Nuestra formación en dinamización rural se apoya en programas europeos y estatales —como el Reto Rural del MITECO— que ofrecen financiación para municipios de menos de 5.000 habitantes. Identificamos estas convocatorias, ayudamos a los concellos a solicitarlas y nos encargamos de la impartición.
Áreas de trabajo en dinamización rural
Cultivos innovadores
Alternativas al monocultivo tradicional que ofrecen mayor rentabilidad: frutos rojos (no arándanos, que están saturados, sino bayas de Goji, grosellas, frambuesas y otras especies con demanda creciente), plantas aromáticas y medicinales, y cultivos adaptados al cambio climático. Formación de 30 a 50 horas con prácticas en parcela.
Programas europeos y Reto Rural
El programa Reto Rural del MITECO financia acciones formativas en municipios de menos de 5.000 habitantes. Fundaciones y entidades sin ánimo de lucro también ofrecen convocatorias similares. Nos encargamos de identificar las convocatorias aplicables a cada municipio y de gestionar la solicitud.

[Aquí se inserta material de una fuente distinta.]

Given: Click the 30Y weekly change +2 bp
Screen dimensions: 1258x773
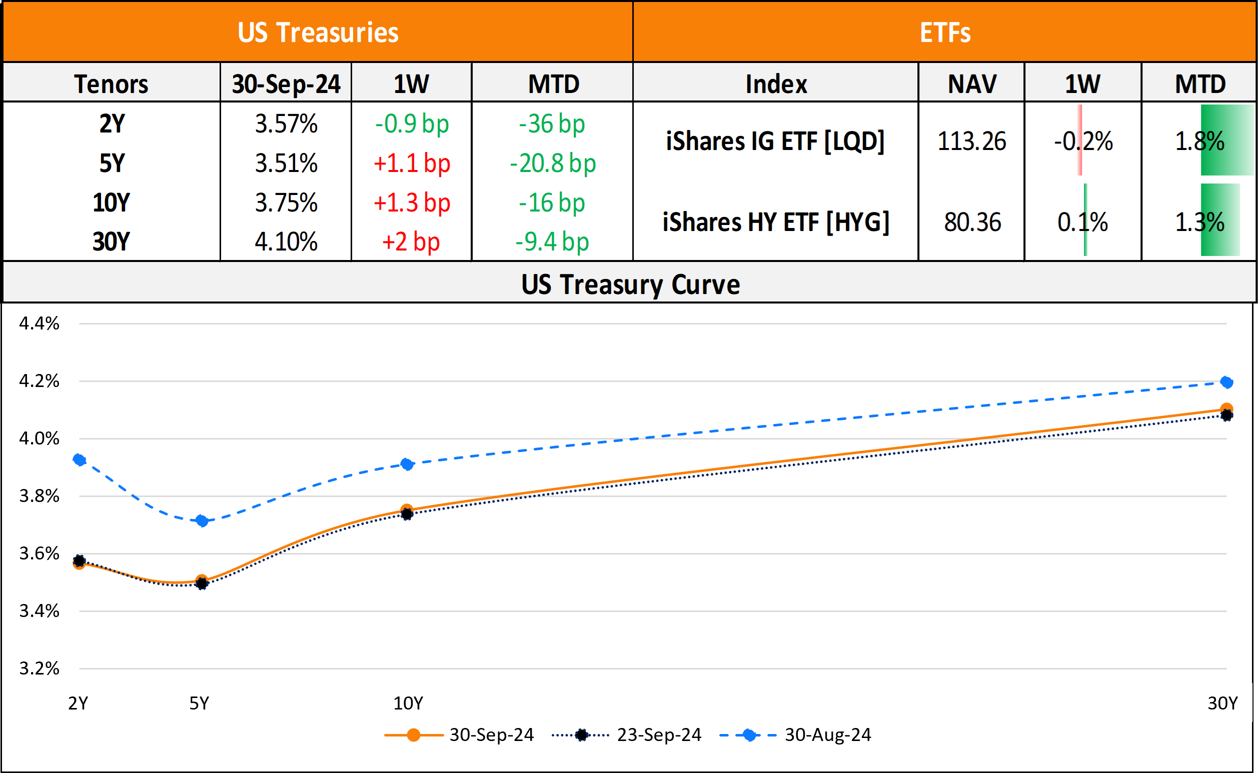Looking at the screenshot, I should click(411, 241).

Alfabetización digital y administración electrónica
Cursos básicos para personas que necesitan aprender a relacionarse con la administración por vía electrónica: certificado digital, sede electrónica, trámites online. Una formación que parece menor pero que resuelve un problema real en los municipios rurales de Pontevedra.
El componente humano de la dinamización rural
Hemos trabajado con perfiles muy diversos en nuestros cursos de dinamización rural: personas inmigrantes en programas de acogida, personas con discapacidad, colectivos en situación de vulnerabilidad, mujeres rurales y personas desempleadas de larga duración. Cada grupo tiene sus propias necesidades y mochilas, y la formación va mucho más allá del contenido técnico.
Enseñar a alguien a cultivar un huerto puede ser también enseñarle español, darle una rutina, conectarle con su comunidad o abrirle una puerta profesional. Ese componente humano es lo que nos diferencia como formadores y lo que hace que los concellos repitan con nosotros.